--- Source document ---
-- begin --

"There is nothing to writing. All you do is sit down at a typewriter and bleed."
Whenever I talk to small business owners about writing for their website, the same story comes up again and again:
“I can’t do it. I hate writing and I suck at it anyway.”
I’m calling BS.
Because I’m a writer. And most of the time, I hate it, too.
(Yep, I actually just said that. I feel so liberated.)
Every time I sit down to write, I feel like a nerdy sadist who gets off on suffering over my art.
I haaaaaate the process of writing, especially whenever I’m starting something new. I regularly lose staring contests against the blinking cursor, and the voices of self-doubt, insecurity and that part of my brain that really loves watching The Food Channel almost overwhelm me every. damn. time. I try to write something – for myself and my clients. It’s always the same.

-- end --

--- Set problem 1 ---
In the post about writing, what does the author regularly lose staring contests against?
--- Set problem 2 ---
Reproduce the passage of the post about writing that begins with the words containing "(Yep, I actually" and ends with "always the same.".
The records that come next are separate material and have no connection to the post about writing.

--- Entries for locating words and elements ---
-- begin --

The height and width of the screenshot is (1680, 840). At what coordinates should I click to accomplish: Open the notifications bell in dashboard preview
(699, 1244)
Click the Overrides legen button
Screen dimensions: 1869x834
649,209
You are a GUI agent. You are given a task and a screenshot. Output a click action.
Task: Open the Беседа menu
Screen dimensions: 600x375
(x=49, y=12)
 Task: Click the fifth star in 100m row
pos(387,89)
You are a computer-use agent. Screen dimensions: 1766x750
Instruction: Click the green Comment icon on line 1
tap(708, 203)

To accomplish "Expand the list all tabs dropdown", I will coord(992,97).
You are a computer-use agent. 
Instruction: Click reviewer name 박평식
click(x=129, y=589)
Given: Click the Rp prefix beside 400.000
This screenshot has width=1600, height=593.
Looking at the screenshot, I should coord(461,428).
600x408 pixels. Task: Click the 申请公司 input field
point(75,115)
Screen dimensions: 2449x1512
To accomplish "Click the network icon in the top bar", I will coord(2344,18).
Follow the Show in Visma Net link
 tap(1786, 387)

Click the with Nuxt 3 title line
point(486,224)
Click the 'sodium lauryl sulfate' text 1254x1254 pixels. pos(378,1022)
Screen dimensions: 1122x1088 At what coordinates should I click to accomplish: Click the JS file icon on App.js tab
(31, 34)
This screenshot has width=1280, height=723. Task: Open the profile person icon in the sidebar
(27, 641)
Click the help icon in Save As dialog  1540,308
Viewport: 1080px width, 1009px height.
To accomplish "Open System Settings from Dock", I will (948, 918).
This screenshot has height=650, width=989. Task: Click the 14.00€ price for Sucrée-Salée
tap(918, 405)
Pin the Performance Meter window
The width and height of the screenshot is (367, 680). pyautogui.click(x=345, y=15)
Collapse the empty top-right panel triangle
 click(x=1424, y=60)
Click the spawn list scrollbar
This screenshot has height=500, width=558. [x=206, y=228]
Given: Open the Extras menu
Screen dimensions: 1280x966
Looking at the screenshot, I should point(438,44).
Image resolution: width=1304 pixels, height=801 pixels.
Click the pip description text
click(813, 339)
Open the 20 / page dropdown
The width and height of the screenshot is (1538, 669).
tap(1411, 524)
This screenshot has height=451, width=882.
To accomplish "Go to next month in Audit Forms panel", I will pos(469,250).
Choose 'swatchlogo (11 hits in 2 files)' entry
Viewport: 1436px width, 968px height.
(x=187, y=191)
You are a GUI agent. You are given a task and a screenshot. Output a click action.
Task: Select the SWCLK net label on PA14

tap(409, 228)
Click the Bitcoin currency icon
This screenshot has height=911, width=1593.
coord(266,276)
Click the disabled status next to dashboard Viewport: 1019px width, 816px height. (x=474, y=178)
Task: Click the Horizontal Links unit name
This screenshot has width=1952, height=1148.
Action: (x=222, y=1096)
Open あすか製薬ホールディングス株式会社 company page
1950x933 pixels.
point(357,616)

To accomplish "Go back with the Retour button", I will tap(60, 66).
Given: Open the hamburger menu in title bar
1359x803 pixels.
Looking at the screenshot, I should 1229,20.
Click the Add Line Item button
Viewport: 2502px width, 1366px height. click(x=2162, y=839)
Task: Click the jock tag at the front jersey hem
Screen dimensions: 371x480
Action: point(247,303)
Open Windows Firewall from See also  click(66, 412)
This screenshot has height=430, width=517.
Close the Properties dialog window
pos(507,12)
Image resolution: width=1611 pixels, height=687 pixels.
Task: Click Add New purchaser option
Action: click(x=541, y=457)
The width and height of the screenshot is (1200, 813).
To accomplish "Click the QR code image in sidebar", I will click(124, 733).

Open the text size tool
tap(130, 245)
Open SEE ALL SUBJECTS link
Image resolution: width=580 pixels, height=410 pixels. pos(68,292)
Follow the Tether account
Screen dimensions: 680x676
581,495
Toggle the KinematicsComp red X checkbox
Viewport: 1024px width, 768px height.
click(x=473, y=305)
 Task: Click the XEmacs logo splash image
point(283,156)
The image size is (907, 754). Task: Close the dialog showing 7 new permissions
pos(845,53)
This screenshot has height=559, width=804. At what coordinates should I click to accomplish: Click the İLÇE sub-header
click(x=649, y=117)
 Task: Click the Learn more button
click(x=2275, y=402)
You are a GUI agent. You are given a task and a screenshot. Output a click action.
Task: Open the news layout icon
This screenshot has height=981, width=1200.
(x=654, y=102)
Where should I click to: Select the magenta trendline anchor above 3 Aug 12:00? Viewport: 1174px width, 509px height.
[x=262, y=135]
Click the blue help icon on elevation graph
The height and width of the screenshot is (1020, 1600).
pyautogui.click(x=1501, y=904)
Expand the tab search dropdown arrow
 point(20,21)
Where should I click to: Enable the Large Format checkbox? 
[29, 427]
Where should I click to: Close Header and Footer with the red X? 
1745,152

-- end --

--- Correct response 1 ---
The blinking cursor.

--- Correct response 2 ---
(Yep, I actually just said that. I feel so liberated.)
Every time I sit down to write, I feel like a nerdy sadist who gets off on suffering over my art.
I haaaaaate the process of writing, especially whenever I’m starting something new. I regularly lose staring contests against the blinking cursor, and the voices of self-doubt, insecurity and that part of my brain that really loves watching The Food Channel almost overwhelm me every. damn. time. I try to write something – for myself and my clients. It’s always the same.